══ Excerpted passage

World War II Marine Corps Medal of Honor recipient (1925–1944)

Private First Class Harold Christ Agerholm, USMCR (January 29, 1925 – July 7, 1944) served as a Marine during World War II. He received the Medal of Honor posthumously for his actions while engaged with Japanese forces during the Battle of Saipan in the Marianas Islands.

==Biography==
Agerholm was born January 29, 1925, in Racine, Wisconsin and attended schools in the Racine Unified School District. After working for five months as a multigraph operator for the Rench Manufacturing Company (now Racine Industries, Inc), he joined the Marine Corps Reserve on July 16, 1942.

Agerholm received his recruit training at Marine Corps Recruit Depot San Diego, California. Upon completion of his training, Agerholm was assigned to Headquarters and Service Battery, 4th Battalion, 10th Marines, 2nd Marine Division. He embarked for overseas duty on November 3, 1942, to New Zealand, where he trained with his battalion in Wellington for 11 months.

In January 1943, Agerholm was promoted to private first class and appointed the battery storeroom keeper. He took part in the fighting on Betio Island, Tarawa Atoll, in November 1943. After the end of hostilities on Tarawa, Agerholm went with the 2nd Marine Division to the Hawaiian Islands, where they trained for the forthcoming invasion of Saipan.

Agerholm landed on Saipan on June 15, 1944, nine days after the D-Day invasion in Europe. With the battle for the island raging for three weeks, the enemy launched a vigorous counter-attack on July 7, and a neighboring battalion was overrun. Agerholm volunteered to help evacuate casualties. For nearly three hours, he single-handedly evacuated 45 casualties while under intense rifle and mortar fire before being mortally wounded by a Japanese sniper.

════
══ Data records

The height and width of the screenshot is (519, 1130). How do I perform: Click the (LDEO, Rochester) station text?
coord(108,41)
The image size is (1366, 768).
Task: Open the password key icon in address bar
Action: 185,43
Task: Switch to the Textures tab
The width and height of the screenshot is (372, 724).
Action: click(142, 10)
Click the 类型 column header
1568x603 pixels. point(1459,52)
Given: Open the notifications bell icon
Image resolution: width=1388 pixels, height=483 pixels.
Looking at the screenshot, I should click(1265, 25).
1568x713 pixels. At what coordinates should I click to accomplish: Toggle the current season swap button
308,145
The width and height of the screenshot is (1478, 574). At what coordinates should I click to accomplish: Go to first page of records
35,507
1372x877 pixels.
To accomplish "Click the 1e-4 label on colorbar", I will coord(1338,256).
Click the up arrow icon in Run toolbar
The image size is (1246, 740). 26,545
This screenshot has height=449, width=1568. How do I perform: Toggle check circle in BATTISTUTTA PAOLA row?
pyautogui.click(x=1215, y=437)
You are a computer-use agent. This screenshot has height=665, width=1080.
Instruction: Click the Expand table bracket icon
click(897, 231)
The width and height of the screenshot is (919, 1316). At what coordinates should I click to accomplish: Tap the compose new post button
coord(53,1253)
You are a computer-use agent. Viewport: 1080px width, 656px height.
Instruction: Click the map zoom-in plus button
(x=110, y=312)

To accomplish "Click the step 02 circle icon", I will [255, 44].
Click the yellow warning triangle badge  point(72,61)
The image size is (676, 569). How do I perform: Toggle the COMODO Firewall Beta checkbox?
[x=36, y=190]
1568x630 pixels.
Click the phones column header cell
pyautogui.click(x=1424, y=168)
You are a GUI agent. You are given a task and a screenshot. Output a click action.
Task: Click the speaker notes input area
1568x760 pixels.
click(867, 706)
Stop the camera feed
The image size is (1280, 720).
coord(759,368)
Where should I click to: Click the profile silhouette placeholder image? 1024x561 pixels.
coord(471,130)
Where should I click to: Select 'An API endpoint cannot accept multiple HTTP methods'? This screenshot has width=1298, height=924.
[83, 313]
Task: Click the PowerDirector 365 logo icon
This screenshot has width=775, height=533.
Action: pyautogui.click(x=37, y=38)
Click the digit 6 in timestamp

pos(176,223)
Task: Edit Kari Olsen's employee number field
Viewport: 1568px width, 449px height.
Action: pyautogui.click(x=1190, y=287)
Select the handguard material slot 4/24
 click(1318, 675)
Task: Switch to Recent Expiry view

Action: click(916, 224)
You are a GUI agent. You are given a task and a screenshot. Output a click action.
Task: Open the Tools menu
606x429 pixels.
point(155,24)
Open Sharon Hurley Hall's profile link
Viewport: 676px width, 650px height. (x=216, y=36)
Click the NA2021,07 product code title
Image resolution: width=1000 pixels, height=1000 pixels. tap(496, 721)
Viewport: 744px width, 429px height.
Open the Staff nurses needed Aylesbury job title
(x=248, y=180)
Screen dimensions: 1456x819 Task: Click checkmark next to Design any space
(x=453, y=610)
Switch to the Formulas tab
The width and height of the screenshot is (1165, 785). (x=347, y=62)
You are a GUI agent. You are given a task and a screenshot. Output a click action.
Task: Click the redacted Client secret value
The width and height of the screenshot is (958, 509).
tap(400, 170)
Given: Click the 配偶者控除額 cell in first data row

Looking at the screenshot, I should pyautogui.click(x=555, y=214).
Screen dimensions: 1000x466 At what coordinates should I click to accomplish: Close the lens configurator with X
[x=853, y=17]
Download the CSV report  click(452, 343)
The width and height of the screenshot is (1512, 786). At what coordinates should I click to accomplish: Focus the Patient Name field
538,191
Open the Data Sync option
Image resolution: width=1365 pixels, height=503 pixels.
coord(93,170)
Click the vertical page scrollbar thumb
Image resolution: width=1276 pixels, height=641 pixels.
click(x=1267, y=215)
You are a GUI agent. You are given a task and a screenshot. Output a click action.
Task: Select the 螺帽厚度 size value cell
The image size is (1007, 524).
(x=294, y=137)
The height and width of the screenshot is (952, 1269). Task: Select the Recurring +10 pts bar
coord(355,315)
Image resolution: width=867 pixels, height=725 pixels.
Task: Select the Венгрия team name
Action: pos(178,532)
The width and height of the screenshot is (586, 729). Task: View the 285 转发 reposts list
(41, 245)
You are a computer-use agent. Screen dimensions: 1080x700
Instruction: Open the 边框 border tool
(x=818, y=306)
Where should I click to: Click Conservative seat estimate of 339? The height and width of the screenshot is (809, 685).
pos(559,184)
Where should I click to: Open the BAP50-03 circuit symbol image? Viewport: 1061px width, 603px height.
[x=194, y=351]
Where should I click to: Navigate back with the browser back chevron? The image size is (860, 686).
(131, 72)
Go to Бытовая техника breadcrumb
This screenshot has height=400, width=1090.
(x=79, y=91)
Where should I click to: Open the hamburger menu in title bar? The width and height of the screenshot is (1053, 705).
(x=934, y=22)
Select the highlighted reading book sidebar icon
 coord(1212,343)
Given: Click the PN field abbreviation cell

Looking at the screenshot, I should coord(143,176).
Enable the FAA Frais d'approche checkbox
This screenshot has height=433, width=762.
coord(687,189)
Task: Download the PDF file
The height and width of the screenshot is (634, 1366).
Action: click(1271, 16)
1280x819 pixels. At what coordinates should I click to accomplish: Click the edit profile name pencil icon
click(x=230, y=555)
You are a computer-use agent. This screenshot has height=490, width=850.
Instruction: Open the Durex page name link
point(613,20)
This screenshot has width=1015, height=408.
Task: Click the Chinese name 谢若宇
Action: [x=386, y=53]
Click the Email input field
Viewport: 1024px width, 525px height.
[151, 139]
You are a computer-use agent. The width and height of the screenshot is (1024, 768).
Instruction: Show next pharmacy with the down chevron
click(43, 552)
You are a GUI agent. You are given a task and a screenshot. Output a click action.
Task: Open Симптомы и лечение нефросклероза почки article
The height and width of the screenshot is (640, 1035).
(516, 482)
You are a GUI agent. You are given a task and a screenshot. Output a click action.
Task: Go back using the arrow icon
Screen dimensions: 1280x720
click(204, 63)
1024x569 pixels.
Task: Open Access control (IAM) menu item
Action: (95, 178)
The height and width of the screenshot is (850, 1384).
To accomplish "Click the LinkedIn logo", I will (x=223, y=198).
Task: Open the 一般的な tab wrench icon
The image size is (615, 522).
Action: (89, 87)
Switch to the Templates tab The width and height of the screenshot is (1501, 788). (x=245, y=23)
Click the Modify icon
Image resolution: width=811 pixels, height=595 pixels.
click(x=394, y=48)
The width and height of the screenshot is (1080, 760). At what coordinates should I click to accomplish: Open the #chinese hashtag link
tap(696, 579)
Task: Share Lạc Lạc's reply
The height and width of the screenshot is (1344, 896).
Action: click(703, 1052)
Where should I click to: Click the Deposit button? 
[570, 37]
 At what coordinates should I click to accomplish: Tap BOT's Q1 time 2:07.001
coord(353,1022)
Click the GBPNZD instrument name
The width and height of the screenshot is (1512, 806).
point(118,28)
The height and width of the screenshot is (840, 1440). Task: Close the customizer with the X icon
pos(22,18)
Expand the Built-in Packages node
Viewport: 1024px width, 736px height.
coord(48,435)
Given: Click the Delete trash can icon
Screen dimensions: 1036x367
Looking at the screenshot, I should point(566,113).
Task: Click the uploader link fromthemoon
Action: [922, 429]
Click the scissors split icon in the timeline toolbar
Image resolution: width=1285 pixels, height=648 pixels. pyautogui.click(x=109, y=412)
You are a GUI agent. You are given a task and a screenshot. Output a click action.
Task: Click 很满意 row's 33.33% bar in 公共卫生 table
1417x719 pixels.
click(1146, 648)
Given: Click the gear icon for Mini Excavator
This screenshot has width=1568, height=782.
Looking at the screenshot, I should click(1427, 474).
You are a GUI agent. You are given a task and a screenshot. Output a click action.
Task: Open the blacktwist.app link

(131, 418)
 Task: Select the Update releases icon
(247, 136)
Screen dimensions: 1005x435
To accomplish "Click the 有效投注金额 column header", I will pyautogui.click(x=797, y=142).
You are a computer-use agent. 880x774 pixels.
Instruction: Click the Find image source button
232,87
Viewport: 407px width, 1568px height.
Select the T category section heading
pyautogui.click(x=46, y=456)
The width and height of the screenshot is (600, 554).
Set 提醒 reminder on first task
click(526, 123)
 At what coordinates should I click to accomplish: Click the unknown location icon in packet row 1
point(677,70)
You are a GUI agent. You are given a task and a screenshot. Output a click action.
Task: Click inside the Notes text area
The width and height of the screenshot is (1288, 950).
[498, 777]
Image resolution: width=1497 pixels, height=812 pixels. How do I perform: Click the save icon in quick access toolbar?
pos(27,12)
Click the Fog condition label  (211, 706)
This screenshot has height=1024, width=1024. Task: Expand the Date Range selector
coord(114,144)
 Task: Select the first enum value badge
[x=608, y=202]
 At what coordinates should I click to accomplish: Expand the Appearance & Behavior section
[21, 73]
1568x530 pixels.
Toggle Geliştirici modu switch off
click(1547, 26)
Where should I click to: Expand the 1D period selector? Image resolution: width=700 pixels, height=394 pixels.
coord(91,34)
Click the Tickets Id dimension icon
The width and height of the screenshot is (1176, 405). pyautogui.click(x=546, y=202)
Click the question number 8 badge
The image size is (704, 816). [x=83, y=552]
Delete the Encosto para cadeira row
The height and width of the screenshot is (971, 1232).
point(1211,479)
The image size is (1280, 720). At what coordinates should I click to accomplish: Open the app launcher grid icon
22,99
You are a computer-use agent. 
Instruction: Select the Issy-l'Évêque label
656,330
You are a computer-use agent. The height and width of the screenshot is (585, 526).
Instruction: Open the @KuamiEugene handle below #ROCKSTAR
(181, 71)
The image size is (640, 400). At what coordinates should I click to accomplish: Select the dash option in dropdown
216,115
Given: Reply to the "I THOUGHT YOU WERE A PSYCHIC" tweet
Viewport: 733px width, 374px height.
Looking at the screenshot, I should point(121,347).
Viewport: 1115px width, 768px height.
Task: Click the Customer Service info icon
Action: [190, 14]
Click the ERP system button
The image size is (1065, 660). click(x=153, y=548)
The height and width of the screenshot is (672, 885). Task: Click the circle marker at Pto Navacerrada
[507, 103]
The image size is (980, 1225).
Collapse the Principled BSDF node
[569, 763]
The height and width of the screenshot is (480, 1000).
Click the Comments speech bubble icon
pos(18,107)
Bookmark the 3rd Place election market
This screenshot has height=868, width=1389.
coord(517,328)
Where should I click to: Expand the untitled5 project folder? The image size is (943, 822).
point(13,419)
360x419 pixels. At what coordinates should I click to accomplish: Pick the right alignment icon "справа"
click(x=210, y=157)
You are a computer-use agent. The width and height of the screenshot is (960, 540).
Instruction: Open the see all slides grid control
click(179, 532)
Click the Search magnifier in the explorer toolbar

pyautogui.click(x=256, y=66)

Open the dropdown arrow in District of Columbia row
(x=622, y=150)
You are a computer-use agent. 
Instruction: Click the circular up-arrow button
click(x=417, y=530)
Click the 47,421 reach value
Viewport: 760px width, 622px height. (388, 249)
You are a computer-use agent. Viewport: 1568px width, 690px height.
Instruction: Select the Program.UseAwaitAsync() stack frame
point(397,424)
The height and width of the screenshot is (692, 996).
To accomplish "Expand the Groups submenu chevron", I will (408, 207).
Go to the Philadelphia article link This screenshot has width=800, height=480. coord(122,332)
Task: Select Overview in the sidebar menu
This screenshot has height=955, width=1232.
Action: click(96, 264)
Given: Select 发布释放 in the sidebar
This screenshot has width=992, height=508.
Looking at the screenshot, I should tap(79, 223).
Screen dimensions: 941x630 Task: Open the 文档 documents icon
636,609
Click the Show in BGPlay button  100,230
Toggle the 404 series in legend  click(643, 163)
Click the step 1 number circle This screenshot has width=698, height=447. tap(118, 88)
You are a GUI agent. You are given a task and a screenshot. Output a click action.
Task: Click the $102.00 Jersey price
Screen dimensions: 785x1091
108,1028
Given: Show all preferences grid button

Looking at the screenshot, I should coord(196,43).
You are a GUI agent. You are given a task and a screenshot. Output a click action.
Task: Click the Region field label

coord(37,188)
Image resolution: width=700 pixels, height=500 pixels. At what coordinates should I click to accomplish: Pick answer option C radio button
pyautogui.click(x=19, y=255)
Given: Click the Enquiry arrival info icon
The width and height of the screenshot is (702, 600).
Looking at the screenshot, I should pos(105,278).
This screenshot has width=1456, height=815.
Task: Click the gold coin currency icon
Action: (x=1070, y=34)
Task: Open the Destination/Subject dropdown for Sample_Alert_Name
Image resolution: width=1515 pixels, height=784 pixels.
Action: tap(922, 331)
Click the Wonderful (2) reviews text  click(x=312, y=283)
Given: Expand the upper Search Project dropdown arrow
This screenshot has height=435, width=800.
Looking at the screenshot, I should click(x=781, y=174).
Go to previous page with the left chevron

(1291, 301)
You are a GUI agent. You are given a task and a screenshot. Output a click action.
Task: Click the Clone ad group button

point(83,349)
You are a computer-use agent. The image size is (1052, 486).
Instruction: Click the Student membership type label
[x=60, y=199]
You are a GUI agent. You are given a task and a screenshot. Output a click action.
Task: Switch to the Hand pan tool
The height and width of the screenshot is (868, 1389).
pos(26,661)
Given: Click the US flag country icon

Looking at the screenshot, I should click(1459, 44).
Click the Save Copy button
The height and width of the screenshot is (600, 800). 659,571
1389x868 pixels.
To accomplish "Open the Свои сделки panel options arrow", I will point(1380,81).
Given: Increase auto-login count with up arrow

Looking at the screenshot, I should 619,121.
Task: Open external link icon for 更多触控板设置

════

Exercise set:
1 – Answer these questions from the Agerholm biography, one per line:
(a) In what city was Agerholm born?
(b) For how many months did he train with his battalion in Wellington?
(c) How many casualties did he evacuate on Saipan?
2 – For each statement, say whether it agrees with the Agerholm biography, giving yes or no and quoting the words that decide it:
(a) Agerholm joined the Marine Corps Reserve in 1943.
(b) Agerholm was promoted to private first class in January 1943.
(c) Agerholm was killed by mortar fire.
3 – Set down the Agerholm biography word for word, from "Agerholm landed on" up to and including "a Japanese sniper.".

Solutions in order:
1 –
(a) Racine, Wisconsin
(b) 11 months
(c) 45

2 –
(a) No: "he joined the Marine Corps Reserve on July 16, 1942."
(b) Yes: "In January 1943, Agerholm was promoted to private first class"
(c) No: "before being mortally wounded by a Japanese sniper."

3 –
Agerholm landed on Saipan on June 15, 1944, nine days after the D-Day invasion in Europe. With the battle for the island raging for three weeks, the enemy launched a vigorous counter-attack on July 7, and a neighboring battalion was overrun. Agerholm volunteered to help evacuate casualties. For nearly three hours, he single-handedly evacuated 45 casualties while under intense rifle and mortar fire before being mortally wounded by a Japanese sniper.